Try it. What do the lines from the top of the data through the line with "COLLABORATIONS (457, 141)" say? Quote them exactly and include both ends.

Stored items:
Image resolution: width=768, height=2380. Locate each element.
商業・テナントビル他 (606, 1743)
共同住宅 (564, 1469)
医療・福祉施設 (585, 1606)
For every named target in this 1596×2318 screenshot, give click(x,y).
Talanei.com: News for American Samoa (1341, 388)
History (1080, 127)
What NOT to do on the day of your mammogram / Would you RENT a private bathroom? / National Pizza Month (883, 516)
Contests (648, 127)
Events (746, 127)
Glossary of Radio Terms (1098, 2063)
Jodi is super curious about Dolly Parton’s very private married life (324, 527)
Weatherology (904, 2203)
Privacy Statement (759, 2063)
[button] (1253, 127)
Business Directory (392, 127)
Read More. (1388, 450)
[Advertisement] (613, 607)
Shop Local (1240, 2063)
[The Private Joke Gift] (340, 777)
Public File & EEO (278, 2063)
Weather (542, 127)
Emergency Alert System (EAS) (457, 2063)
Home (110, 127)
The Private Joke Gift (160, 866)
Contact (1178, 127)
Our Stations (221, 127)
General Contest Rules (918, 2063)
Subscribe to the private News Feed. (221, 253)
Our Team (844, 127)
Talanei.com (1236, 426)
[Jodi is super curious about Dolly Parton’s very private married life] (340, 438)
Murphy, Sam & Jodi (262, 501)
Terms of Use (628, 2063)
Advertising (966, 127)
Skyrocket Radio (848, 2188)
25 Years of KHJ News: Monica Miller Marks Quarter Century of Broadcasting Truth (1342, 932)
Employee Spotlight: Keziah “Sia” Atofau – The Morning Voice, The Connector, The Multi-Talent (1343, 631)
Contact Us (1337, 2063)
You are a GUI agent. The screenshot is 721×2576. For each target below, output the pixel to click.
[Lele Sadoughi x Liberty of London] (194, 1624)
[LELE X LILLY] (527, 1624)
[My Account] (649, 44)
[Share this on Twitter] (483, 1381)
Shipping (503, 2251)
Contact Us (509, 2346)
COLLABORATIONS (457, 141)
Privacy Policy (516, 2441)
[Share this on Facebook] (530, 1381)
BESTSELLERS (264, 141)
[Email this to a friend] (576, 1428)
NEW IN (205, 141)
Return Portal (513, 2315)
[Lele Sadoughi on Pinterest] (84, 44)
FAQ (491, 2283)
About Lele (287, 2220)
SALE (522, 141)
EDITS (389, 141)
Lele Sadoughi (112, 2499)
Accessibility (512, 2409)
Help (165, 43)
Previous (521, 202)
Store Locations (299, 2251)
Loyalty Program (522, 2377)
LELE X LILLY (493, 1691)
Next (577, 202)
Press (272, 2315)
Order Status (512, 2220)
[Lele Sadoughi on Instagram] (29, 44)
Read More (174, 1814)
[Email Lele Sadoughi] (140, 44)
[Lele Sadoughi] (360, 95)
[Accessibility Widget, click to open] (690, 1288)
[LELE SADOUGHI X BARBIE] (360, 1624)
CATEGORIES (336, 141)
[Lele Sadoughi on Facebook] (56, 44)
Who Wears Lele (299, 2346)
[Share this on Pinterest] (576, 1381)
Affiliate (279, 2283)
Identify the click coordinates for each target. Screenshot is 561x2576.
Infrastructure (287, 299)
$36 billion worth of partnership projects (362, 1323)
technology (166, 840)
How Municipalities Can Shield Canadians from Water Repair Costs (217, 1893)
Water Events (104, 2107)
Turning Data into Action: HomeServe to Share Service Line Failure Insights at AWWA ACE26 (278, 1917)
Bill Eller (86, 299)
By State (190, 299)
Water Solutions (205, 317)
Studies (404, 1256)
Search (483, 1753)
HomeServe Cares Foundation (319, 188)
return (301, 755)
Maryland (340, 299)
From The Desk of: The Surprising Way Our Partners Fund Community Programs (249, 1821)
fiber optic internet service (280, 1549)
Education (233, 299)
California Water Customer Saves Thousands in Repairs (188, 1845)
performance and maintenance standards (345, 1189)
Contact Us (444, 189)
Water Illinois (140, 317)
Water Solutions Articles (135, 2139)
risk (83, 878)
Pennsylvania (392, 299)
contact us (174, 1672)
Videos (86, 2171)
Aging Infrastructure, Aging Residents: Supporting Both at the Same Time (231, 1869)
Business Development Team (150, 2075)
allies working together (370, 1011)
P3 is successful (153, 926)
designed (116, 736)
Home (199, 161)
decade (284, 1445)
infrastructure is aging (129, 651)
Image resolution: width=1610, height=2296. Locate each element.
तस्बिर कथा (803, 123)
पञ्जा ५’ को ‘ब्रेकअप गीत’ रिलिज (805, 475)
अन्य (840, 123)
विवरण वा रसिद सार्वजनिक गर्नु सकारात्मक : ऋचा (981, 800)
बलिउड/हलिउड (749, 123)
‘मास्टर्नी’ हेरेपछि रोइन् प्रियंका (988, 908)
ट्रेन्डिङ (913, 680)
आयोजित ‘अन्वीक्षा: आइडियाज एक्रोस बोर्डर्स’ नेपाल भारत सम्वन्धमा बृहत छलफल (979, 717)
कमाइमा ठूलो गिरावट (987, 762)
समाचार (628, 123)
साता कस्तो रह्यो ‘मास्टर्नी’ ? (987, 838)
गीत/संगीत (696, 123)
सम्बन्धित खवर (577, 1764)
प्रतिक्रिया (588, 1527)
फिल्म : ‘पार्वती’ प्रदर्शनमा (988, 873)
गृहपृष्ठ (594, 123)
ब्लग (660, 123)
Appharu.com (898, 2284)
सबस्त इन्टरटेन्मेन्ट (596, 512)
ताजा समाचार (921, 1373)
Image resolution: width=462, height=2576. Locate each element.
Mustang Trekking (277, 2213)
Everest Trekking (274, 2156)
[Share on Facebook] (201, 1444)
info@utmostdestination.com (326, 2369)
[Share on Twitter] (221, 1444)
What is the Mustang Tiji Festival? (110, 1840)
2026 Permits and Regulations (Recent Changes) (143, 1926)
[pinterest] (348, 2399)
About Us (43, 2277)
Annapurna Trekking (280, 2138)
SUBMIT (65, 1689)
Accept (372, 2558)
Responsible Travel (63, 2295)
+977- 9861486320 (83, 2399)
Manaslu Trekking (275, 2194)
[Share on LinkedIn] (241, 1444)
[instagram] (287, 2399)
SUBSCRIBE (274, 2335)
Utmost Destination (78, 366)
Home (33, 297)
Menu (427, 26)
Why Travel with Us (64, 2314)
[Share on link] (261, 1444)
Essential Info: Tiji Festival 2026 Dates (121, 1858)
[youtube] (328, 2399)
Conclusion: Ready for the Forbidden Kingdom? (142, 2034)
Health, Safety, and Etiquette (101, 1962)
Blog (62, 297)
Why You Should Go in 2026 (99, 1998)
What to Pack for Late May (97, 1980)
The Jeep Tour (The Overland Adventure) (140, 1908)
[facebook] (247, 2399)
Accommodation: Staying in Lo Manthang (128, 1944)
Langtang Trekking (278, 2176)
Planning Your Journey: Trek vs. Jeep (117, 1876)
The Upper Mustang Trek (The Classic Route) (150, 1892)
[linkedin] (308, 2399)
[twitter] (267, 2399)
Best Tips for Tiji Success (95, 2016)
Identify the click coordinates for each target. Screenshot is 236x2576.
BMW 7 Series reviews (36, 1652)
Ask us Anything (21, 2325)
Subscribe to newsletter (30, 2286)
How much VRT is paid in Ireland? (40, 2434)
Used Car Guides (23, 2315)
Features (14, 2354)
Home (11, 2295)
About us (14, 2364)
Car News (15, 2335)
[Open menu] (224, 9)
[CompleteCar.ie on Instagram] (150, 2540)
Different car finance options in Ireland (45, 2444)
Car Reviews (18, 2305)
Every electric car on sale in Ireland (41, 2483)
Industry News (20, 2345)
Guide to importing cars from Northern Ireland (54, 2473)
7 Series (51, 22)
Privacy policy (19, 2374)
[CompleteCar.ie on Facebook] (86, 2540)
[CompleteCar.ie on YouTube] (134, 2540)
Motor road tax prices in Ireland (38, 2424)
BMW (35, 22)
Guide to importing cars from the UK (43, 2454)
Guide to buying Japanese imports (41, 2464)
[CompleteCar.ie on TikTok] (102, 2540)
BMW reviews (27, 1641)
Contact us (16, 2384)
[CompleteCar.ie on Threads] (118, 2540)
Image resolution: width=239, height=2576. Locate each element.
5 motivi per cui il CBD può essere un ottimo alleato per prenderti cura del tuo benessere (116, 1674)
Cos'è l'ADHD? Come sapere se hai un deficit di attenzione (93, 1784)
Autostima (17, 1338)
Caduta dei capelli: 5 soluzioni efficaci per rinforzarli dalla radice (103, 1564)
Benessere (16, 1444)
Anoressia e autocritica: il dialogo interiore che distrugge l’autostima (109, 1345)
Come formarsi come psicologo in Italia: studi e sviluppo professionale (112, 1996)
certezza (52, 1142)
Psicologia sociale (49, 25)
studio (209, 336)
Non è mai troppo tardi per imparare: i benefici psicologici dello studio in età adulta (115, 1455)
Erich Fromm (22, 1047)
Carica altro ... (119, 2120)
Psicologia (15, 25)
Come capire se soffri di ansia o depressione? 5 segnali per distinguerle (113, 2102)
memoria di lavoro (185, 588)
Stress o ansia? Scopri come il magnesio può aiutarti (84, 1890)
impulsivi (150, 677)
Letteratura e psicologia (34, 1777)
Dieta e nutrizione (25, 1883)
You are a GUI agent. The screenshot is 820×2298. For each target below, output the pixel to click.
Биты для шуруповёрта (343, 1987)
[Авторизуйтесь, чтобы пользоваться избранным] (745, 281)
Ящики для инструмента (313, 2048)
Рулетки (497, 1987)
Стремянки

Solution to the problem.
Image resolution: width=768, height=2380. Locate each element.
商業・テナントビル他 (606, 1743)
共同住宅 (564, 1469)
医療・福祉施設 (585, 1606)
For every named target in this 1596×2318 screenshot, give click(x,y).
Talanei.com: News for American Samoa (1341, 388)
History (1080, 127)
What NOT to do on the day of your mammogram / Would you RENT a private bathroom? / National Pizza Month (883, 516)
Contests (648, 127)
Events (746, 127)
Glossary of Radio Terms (1098, 2063)
Jodi is super curious about Dolly Parton’s very private married life (324, 527)
Weatherology (904, 2203)
Privacy Statement (759, 2063)
[button] (1253, 127)
Business Directory (392, 127)
Read More. (1388, 450)
[Advertisement] (613, 607)
Shop Local (1240, 2063)
[The Private Joke Gift] (340, 777)
Public File & EEO (278, 2063)
Weather (542, 127)
Emergency Alert System (EAS) (457, 2063)
Home (110, 127)
The Private Joke Gift (160, 866)
Contact (1178, 127)
Our Stations (221, 127)
General Contest Rules (918, 2063)
Subscribe to the private News Feed. (221, 253)
Our Team (844, 127)
Talanei.com (1236, 426)
[Jodi is super curious about Dolly Parton’s very private married life] (340, 438)
Murphy, Sam & Jodi (262, 501)
Terms of Use (628, 2063)
Advertising (966, 127)
Skyrocket Radio (848, 2188)
25 Years of KHJ News: Monica Miller Marks Quarter Century of Broadcasting Truth (1342, 932)
Employee Spotlight: Keziah “Sia” Atofau – The Morning Voice, The Connector, The Multi-Talent (1343, 631)
Contact Us (1337, 2063)
You are a GUI agent. The screenshot is 721×2576. For each target below, output the pixel to click.
[Lele Sadoughi x Liberty of London] (194, 1624)
[LELE X LILLY] (527, 1624)
[My Account] (649, 44)
[Share this on Twitter] (483, 1381)
Shipping (503, 2251)
Contact Us (509, 2346)
COLLABORATIONS (457, 141)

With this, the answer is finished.